Escuché gritos. Me acerqué con precaución. El infierno estaba allí: todo ardía. El campamento de los mercaderes era ahora una gigantesca hoguera. El poblado cercano ardía igualmente. En la campa ya no había más que cadáveres. Era en el poblado donde se percibía movimiento humano. Sin abandonar la protección de las lomas corrí hacia él. Se me heló la sangre cuando vi el ritual de la victoria musulmana. Los moros habían decapitado los cadáveres de los vencidos para construir con las cabezas un sangriento túmulo. Desde lo alto de la pirámide de cabezas, los almuecines gritaban la gloria de Alá. Salí corriendo, espantado, pero fue para dar en algo aún peor.

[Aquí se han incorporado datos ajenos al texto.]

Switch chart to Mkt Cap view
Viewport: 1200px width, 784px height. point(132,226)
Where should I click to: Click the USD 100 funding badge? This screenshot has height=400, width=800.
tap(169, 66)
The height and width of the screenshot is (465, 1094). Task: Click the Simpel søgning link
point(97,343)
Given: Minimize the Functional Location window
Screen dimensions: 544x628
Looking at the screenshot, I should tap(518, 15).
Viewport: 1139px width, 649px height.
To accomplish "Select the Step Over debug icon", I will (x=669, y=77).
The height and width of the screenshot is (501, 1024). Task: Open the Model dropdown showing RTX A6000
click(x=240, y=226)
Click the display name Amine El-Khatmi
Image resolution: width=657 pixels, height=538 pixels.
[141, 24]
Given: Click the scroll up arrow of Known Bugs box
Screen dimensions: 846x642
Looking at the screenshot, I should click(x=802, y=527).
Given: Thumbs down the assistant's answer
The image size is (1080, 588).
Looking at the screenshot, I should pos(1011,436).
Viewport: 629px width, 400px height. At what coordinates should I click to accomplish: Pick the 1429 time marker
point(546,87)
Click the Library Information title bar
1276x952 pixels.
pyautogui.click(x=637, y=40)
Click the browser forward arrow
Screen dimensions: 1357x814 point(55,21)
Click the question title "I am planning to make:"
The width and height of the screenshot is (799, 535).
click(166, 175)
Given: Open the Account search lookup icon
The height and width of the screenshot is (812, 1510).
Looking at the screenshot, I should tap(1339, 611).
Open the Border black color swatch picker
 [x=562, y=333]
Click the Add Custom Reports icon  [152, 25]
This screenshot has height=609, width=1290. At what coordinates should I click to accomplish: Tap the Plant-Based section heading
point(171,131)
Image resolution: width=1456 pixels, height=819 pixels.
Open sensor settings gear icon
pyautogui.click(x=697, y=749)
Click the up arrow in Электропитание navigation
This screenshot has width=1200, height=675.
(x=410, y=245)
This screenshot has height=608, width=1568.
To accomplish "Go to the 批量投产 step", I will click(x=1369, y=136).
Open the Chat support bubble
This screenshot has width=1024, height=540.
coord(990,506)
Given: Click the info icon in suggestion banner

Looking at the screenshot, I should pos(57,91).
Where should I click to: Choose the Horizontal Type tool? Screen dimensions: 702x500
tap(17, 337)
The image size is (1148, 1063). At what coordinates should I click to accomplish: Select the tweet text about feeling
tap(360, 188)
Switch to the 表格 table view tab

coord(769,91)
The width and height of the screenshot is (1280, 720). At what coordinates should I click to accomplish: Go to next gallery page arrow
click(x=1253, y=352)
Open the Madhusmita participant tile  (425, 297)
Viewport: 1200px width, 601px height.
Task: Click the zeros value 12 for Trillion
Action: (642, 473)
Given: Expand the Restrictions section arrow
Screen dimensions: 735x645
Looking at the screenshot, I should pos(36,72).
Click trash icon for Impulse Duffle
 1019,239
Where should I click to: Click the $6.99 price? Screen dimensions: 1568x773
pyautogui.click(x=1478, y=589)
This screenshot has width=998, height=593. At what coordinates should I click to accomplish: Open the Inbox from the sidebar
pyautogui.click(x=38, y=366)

A la salida del pueblo los moros habían reunido su botín. Los caballos, por supuesto. Pero también las mujeres y los niños, hacinados en un montón, azotados sin cesar. Su destino iba a ser la esclavitud. No puedo describir el dolor y la rabia que se apoderaron de mí cuando descubrí, entre el rebaño de los esclavos, la cabellera rubia de Deva, sus trenzas doradas deshechas ahora en un ovillo de suciedad y espanto. Por un instante me vino al alma el impulso de lanzarme a por ella. El instinto de supervivencia fue más fuerte. Llorando de desesperación me interné de nuevo en las boscosas montañas.